Supreme Court Invalidates Bump Stock Regulation
In October 2017, a horrific crime was committed in Las Vegas, Nevada. As stated in today’s Supreme Court opinion in Garland v. Cargill, “a gunman fired on a crowd attending an outdoor music festival in Las Vegas, killing 58 people and wounding over 500 more. The gunman equipped his weapons with bump stocks, which allowed him to fire hundreds of rounds in a matter of minutes.”
Machine guns (fully automatic guns) are illegal. Should bump stocks, which enable a semiautomatic to fire a similarly rapid series of rounds, be illegal for the same reason? Of course. Who has the authority to make that law, Congress by statute or the the Bureau of Alcohol, Tobacco, Firearms and Explosives (ATF) by regulation?
For years before the Las Vegas massacre, ATF took the position that it did not have the authority to make the change by regulation. Then it abruptly changed its position. The Supreme Court today held that ATF was right the first time.
Justice Alito added a brief concurring opinion:
I join the opinion of the Court because there is simply no other way to read the statutory language. There can be little doubt that the Congress that enacted 26 U. S. C. §5845(b) would not have seen any material difference between a machinegun and a semiautomatic rifle equipped with a bump stock. But the statutory text is clear, and we must follow it.

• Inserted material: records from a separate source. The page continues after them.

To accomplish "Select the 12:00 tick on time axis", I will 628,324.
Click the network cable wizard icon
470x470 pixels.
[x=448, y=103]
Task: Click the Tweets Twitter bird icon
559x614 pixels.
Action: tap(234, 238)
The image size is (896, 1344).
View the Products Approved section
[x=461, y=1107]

The horrible shooting spree in Las Vegas in 2017 did not change the statutory text or its meaning. That event demonstrated that a semiautomatic rifle with a bump stock can have the same lethal effect as a machinegun, and it thus strengthened the case for amending §5845(b). But an event that highlights the need to amend a law does not itself change the law’s meaning.

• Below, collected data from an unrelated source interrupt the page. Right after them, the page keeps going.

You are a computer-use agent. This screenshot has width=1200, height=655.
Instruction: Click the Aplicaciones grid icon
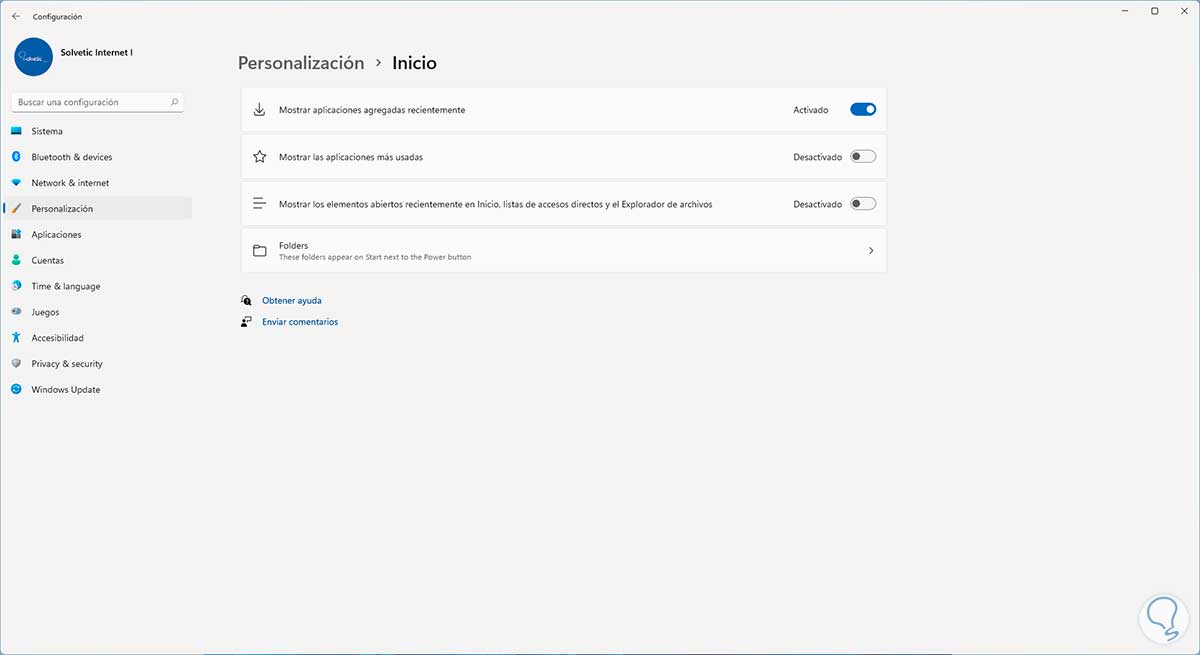tap(16, 234)
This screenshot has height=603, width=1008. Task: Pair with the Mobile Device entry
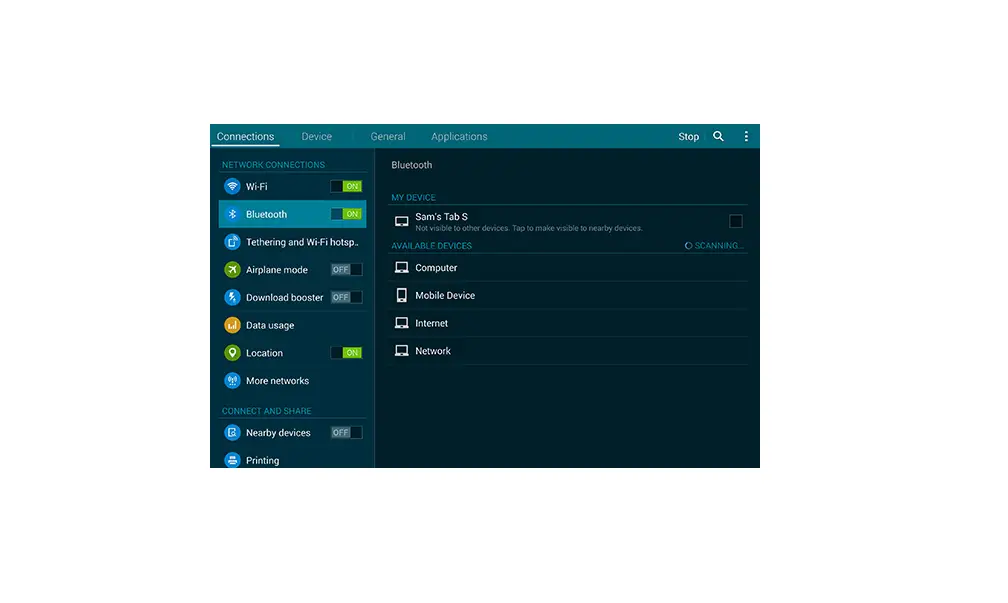(x=446, y=295)
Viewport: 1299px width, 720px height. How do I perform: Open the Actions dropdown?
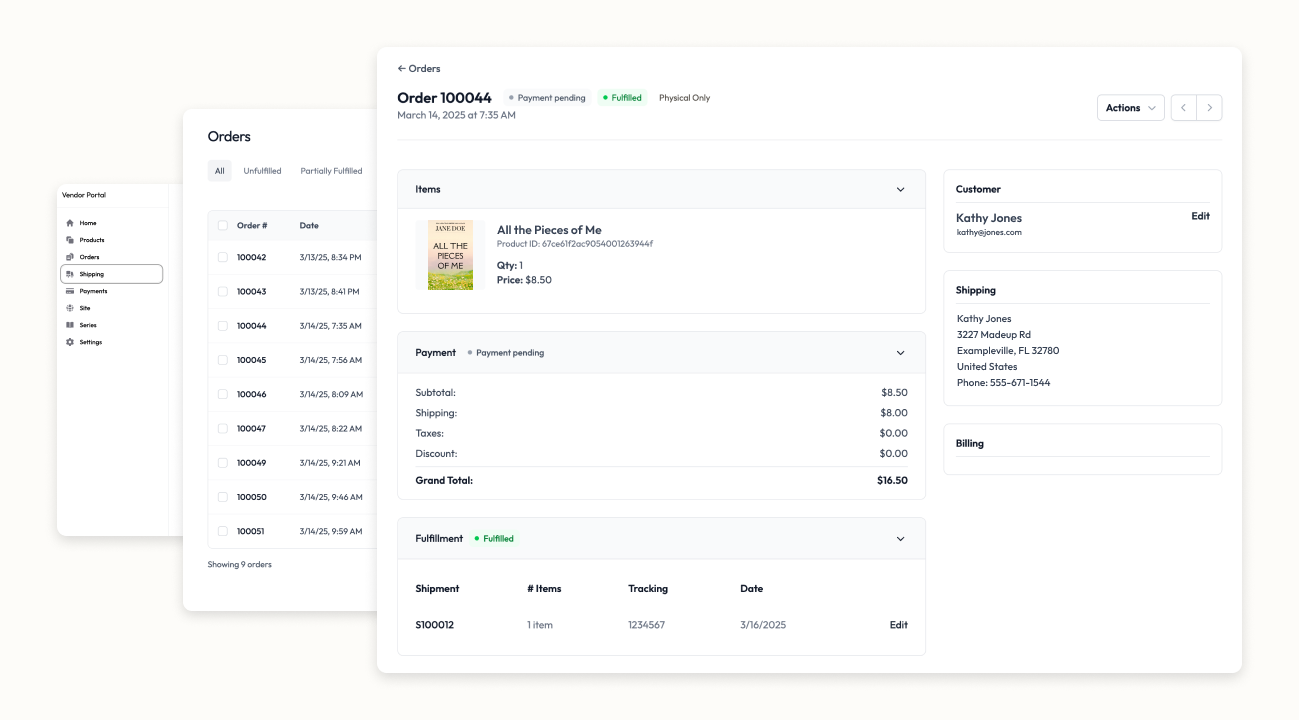pos(1130,107)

There is a simple remedy for the disparate treatment of bump stocks and machineguns. Congress can amend the law—and perhaps would have done so already if ATF had stuck with its earlier interpretation. Now that the situation is clear, Congress can act.
That last point is important. When an administrative agency—or a court—makes a decision that actually belongs to the legislature, it takes the heat off the politicians and interferes with the normal working of the representative democratic process. The people who favor it will stop pressing their representatives for it, while those who oppose it will keep up the heat against enacting it legitimately.
Even if the decision is a good one on the merits, the end does not justify the means. An illegitimate decision remains illegitimate. It will be seen as such by a substantial segment of the population, and it may eventually be struck down by the courts.
So get on it, Congress. You should have done so years ago.